L'imposture de l'accusation d'islamophobie

Henri Pena-Ruiz, défenseur intransigeant de la laïcité, homme de gauche convaincu, vient d'être accusé de racisme pour avoir dénoncé le chantage à l'islamophobie et réclamé le droit à la critique des religions, dans le respect de la personne de ses pratiquants. Il faut le soutenir résolument, y compris à gauche, car "le sommeil de la raison engendre des monstres" (Goya).

                                          L’imposture de l’accusation d’islamophobie 

La question de l’islamophobie revient dans  l’actualité, hélas, avec cette accusation de « racisme » lancée contre H. Pena-Ruiz, défenseur intransigeant de cette laïcité que Macron tente en vain de mettre à mal, sous prétexte qu’il aurait utilisé  cette expression (mais sortie de son contexte) dans une conférence récente en défendant un « droit à l’homophobie . C’est pourquoi il faut faire le point sur cette formule qui pourrit le débat sur les religions.

L’idée de « phobie » renvoie à un processus obsessionnel et irrationnel, voire pathologique,  qui n’a pas sa place ici. Elle est employée par ceux qui veulent discréditer la critique de la religion islamique et ne veulent pas voir ce qu’on veut dire quand on en fait usage malgré tout, mais en étendant ce droit à la critique de toutes les religions et en y ajoutant celui du droit à critiquer l’athéisme comme option concurrente à l’option religieuse. Car ce qui est bien en jeu, c’est le droit qu’a  l’intelligence humaine, dans une République laïque, d’examiner crtitiquement, donc d’une façon rationnelle/raisonnable, le contenu d’une croyance religieuse et les pratiques qui l’accompagnent – ce qui constitue une tradition progressiste de la pensée la plus élevée depuis Spinoza. Contentons nous ici de  la critique de l’islam, que je connais bien pour avoir écrit sur lui. Il s’agit dans ce cas de récuser d’abord ses dogmes quand il contredisent les principes de cette même intelligence rationnelle, comme : la vérité vient de Dieu via Mahomet, elle s’oppose à la science quand elle s’occupe de la vie avec la théorie de l’évolution de Darwin, qui risquerait de mener au matérialisme, elle rejette les autres religions, dont le polythéisme, et voue à la mort ceux qui refusent de se convertir, ce qui vaut bien entendu pour les athées : on en a encore aujourd’hui de multiples exemples avec l’islamisme et sa barbarie propre. Mais il y a tout aussi grave, qui relève d’une critique raisonnable ou morale : la « Charia » qui enferme la vie sociale dans un carcan de règles intangibles dont les être humains ne peuvent être les auteurs comme en démocratie puisque c'est le Coran, parole de Dieu, qui les énonce ; des normes de vie au nom desquelles les hommes dominent les femmes, au point de leur imposer leurs vêtements pour que leur corps ne soit pas visible ; et, du coup, un rapport malsain à la sexualité et au corps, dont une condamnation honteuse de l’homosexualité, que l’on retrouve dans les deux autres monothéismes, avec des accents de dépréciation supplémentaires.

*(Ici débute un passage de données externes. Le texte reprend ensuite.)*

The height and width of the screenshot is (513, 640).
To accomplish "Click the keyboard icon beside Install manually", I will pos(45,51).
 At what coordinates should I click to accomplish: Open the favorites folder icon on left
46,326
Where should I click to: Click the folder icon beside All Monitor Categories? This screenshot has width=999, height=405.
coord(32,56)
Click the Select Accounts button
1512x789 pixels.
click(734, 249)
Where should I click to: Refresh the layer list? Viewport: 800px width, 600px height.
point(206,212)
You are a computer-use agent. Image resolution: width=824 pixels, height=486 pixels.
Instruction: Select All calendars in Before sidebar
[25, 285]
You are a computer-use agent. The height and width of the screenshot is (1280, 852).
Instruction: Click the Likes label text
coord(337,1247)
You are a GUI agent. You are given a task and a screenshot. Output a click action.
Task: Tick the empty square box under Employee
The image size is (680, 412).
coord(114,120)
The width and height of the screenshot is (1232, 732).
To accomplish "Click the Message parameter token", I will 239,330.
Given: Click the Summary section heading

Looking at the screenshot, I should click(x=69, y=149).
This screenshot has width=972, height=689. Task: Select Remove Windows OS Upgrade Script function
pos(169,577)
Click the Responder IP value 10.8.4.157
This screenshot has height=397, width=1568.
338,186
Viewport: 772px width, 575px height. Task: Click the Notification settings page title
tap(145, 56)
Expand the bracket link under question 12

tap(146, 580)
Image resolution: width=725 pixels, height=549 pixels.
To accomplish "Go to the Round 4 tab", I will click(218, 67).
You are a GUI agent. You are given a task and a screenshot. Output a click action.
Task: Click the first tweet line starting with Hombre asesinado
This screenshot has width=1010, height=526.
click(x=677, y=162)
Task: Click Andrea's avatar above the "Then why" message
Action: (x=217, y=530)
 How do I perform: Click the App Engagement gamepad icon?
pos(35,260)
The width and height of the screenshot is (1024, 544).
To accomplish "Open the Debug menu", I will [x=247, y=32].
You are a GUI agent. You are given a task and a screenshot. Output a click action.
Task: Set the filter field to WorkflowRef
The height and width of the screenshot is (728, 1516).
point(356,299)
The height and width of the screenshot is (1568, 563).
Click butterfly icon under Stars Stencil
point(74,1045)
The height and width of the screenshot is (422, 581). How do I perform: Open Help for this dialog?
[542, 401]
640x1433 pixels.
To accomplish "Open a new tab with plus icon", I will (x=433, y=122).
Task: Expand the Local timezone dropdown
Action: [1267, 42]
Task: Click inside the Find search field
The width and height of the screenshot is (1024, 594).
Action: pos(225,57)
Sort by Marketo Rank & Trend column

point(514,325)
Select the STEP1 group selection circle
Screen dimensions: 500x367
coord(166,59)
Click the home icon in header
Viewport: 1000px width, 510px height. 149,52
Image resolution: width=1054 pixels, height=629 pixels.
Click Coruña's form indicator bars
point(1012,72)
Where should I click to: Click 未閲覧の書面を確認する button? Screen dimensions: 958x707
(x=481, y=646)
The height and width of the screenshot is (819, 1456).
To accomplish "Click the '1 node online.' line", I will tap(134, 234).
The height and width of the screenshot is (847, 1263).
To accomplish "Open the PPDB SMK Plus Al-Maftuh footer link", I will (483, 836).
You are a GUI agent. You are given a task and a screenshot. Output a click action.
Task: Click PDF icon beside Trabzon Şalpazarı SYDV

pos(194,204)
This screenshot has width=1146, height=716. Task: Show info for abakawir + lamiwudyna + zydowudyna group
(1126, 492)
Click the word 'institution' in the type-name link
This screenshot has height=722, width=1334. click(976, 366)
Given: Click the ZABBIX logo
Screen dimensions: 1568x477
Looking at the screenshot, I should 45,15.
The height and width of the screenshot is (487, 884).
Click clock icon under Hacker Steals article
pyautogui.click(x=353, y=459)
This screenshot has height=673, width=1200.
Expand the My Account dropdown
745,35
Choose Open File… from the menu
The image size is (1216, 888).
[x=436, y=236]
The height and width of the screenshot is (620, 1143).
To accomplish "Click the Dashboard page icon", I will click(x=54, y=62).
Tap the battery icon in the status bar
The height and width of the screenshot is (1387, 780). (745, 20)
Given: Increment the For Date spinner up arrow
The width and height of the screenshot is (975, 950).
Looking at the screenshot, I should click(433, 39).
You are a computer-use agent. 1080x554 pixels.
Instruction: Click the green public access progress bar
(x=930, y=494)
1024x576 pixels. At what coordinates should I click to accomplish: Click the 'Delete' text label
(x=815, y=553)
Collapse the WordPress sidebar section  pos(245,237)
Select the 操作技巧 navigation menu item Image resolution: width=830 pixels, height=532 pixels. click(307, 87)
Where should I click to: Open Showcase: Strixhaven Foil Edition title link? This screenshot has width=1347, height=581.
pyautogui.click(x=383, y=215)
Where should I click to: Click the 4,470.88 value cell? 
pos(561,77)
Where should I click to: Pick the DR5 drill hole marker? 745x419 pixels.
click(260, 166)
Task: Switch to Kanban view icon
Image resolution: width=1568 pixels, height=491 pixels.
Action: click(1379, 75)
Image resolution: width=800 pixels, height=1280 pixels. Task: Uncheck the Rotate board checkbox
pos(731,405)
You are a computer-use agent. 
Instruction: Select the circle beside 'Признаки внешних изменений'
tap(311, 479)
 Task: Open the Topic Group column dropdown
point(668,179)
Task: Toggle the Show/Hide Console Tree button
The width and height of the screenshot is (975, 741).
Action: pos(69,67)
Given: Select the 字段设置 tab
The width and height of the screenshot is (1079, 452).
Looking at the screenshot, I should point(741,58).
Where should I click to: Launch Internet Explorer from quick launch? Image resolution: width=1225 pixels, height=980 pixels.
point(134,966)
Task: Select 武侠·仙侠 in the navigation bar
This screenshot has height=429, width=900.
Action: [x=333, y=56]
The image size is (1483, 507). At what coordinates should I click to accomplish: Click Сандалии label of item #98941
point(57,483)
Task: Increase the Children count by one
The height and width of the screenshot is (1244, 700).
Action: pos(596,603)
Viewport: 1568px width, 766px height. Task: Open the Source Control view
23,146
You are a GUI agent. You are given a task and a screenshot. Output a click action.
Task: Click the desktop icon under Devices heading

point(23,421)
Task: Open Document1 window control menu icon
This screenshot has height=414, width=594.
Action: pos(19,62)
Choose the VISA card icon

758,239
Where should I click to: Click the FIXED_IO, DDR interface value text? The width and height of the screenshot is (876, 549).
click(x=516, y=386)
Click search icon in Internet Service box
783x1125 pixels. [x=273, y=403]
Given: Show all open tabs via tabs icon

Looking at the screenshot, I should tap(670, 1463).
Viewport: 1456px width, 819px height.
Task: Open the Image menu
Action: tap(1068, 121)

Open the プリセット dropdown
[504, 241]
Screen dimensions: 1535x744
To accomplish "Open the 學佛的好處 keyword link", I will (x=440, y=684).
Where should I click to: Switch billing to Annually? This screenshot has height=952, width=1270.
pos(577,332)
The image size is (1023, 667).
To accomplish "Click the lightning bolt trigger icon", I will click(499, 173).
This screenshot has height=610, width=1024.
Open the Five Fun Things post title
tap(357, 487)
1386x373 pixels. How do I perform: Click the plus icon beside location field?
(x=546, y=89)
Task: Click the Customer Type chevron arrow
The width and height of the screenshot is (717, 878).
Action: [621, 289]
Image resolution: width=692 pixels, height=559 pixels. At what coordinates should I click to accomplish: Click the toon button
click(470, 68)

On voit bien que cette critique est de droit, elle est consubstantielle à la pensée philosophique, mais elle ne concerne que le contenu des religions. C’est pour quoi, et comme le dit Pena-Ruiz, il ne saurait y avoir de délit de blasphème… sauf à revenir au Moyen-Age et à oublier les Lumières, dont Marx, j’y insiste car on l’oublie, aura été un profond continuateur dans ce domaine. Par contre, cette exigence critique n’a rien à voir avec un quelconque rejet des personnes croyantes et pratiquantes : les religions, dont l’islam, même si on ne les aime pas, ont parfaitement le droit d’exister dans leur pluralité, dès lors que par ailleurs elles respectent les droits de l’homme en société et dans sa vie privée. C’est pourquoi, parler de « phobie » et même de « racisme » anti-musulman dans notre cas – mais on parle aussi d’antisémitisme quand on critique la politique d’Israël – est indigne, surtout quand on est convaincu que les « races » n’existent pas. Bref il faut réagir, car on ne fait pas sa part à la raison humaine et à ses valeurs désormais universelles. « Le sommeil de la raison engendre des monstres », disait déjà Goya !

                                                                   Yvon Quiniou.